Prominent anti-gay advocate Gary Bauer admitted on Wednesday that his party cannot keep up with the change in public opinion on marriage equality, according to an interview with the conservative religious organization LifeSiteNews. Bauer, a former president of the Family Research Council who remains influential in certain evaneglical and Republican circles, ran a super PAC during the 2012 election that attacked President Obama on his support for marriage equality. While Bauer suggested after the election that then-presidential candidate Mitt Romney would have won over critical minority voters by attacking LGBT rights, he’s now admitting that he was mistaken:
The coalition in favor of normal marriage has been made up of political conservatives and American minority groups, including Hispanics and blacks. But the president’s so-called ‘evolution’ on this issue has resulted in what appears to be a major shift among blacks and Hispanics toward favoring same-sex marriage.
Bauer added that, despite the collapse of his so-called “coalition in favor of normal marriage,” the GOP would not change its position on marriage equality, saying “virtually all the candidates that competed for the GOP nomination this cycle supported traditional marriage. The party platform unambiguously did, also. I think that will be the case again in 2016.” He also suggested that the GOP could do very little to shift public opinion, admitting that “I don’t think we can expect the Republican Party to save us.”

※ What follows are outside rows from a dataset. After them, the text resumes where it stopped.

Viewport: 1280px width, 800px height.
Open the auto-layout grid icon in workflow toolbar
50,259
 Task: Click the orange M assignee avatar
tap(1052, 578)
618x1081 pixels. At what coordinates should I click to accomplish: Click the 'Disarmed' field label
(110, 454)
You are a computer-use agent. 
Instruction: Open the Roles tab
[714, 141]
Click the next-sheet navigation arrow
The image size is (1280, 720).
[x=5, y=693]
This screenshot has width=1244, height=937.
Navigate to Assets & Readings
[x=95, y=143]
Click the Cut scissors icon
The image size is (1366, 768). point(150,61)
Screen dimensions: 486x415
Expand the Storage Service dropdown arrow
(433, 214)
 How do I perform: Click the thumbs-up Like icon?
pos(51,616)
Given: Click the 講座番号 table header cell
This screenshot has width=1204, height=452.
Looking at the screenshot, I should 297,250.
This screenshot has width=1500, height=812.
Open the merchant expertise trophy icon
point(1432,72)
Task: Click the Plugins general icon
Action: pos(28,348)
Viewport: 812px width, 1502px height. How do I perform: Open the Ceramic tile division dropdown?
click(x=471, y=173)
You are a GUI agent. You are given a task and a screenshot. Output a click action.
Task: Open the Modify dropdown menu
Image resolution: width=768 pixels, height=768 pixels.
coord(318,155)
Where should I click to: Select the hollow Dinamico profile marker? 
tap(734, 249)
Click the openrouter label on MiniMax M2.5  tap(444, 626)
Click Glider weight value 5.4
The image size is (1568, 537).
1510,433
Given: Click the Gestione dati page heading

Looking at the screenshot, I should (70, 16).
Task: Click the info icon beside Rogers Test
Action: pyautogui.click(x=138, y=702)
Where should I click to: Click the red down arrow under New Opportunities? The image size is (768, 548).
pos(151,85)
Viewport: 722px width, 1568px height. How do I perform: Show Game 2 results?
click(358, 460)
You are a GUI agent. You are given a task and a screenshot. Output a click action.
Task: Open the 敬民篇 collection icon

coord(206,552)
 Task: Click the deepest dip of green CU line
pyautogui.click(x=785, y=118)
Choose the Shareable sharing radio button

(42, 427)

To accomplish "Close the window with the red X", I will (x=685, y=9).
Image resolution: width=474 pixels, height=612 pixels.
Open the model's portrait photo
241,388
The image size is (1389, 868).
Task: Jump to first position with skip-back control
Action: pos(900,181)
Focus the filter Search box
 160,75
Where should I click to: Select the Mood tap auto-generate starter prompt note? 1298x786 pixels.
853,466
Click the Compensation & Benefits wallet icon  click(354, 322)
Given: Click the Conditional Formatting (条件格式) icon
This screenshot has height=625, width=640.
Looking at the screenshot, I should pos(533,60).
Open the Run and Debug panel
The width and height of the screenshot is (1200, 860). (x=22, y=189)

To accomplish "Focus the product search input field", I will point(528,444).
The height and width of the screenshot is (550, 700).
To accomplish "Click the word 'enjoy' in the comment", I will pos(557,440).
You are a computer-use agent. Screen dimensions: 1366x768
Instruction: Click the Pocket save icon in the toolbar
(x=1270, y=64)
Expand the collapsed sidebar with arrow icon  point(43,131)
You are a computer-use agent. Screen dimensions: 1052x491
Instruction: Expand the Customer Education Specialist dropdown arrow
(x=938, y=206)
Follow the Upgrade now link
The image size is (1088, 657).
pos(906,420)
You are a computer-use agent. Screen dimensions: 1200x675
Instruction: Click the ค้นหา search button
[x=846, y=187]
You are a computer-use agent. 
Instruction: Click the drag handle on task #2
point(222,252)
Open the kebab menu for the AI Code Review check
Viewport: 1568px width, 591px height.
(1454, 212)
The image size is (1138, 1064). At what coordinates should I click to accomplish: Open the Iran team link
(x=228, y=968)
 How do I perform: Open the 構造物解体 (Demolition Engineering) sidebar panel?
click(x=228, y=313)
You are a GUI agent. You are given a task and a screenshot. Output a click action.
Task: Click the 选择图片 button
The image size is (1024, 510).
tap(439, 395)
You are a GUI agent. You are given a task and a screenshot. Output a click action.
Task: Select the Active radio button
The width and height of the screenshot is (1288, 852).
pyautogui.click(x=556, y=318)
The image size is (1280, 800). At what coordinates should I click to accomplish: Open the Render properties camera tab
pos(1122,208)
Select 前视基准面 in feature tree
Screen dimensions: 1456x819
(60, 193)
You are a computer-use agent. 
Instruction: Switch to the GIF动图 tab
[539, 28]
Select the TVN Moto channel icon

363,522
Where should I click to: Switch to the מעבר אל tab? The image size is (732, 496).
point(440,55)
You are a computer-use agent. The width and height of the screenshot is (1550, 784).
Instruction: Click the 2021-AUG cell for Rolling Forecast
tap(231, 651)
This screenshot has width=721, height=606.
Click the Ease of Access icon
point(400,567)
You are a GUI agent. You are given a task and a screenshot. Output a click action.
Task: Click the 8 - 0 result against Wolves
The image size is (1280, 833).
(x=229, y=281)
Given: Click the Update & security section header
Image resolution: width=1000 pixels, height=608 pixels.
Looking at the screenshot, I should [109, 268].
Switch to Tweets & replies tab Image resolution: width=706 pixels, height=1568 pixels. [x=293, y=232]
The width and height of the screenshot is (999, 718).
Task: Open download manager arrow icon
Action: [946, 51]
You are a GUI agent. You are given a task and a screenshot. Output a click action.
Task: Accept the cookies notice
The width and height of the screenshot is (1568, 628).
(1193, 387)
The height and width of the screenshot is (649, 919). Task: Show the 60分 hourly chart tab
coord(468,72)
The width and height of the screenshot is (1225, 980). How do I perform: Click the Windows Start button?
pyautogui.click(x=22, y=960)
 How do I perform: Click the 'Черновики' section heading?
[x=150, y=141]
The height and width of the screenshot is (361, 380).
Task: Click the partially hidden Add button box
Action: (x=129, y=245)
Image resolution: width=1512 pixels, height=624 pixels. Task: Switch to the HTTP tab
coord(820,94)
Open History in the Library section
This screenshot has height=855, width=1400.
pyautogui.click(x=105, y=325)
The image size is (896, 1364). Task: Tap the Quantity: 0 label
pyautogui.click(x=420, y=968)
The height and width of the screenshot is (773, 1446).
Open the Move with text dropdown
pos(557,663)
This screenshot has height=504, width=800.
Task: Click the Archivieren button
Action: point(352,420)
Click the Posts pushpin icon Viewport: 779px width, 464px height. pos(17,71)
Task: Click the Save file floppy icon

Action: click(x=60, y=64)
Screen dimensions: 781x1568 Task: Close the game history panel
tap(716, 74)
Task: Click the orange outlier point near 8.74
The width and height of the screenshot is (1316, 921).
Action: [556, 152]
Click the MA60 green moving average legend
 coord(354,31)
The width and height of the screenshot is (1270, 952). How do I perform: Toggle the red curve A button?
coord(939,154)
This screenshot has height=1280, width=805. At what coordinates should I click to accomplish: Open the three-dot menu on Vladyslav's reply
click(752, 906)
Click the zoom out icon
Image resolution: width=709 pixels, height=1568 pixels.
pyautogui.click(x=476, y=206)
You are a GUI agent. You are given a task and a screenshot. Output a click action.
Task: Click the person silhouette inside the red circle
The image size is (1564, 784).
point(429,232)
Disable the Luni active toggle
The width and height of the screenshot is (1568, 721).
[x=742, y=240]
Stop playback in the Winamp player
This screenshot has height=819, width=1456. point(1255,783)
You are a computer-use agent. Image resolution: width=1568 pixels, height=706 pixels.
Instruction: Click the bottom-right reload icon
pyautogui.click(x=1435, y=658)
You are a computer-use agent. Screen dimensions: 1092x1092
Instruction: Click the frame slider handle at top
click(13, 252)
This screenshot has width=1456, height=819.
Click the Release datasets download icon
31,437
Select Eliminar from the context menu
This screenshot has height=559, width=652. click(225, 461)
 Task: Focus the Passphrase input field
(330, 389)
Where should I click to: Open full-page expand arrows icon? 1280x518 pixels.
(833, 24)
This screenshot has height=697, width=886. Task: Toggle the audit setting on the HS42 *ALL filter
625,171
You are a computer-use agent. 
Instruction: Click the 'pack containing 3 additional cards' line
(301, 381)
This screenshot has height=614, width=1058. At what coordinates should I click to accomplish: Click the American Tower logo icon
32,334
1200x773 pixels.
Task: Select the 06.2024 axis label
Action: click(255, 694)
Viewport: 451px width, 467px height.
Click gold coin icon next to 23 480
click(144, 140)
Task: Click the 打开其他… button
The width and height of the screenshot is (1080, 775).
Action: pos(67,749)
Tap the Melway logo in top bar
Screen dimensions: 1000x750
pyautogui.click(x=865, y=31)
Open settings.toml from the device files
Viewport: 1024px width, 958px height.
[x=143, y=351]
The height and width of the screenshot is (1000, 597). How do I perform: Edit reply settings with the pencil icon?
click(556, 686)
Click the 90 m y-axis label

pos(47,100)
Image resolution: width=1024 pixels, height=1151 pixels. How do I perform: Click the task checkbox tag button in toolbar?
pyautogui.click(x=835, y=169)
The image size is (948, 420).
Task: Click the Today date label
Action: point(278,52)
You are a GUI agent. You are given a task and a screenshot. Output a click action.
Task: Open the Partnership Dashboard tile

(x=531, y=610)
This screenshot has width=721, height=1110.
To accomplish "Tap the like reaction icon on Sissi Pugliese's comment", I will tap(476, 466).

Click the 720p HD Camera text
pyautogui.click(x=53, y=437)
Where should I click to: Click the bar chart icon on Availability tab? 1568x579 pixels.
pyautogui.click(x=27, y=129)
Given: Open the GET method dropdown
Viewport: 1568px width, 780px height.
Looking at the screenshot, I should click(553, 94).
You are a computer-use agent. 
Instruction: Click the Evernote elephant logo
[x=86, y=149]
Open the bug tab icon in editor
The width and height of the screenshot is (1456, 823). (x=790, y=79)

Though Bauer suggests that “the church” can save Republicans from defeat on this issue through more vocal anti-gay activism, that’s not likely. The trend towards greater public support for marriage equality is deep and longstanding, and results from the 2012 election prove that even intense efforts by anti-equality groups to “race-wedge” on marriage will not work, as minority voters (an increasingly large percentage of the electorate) tend to support marriage equality.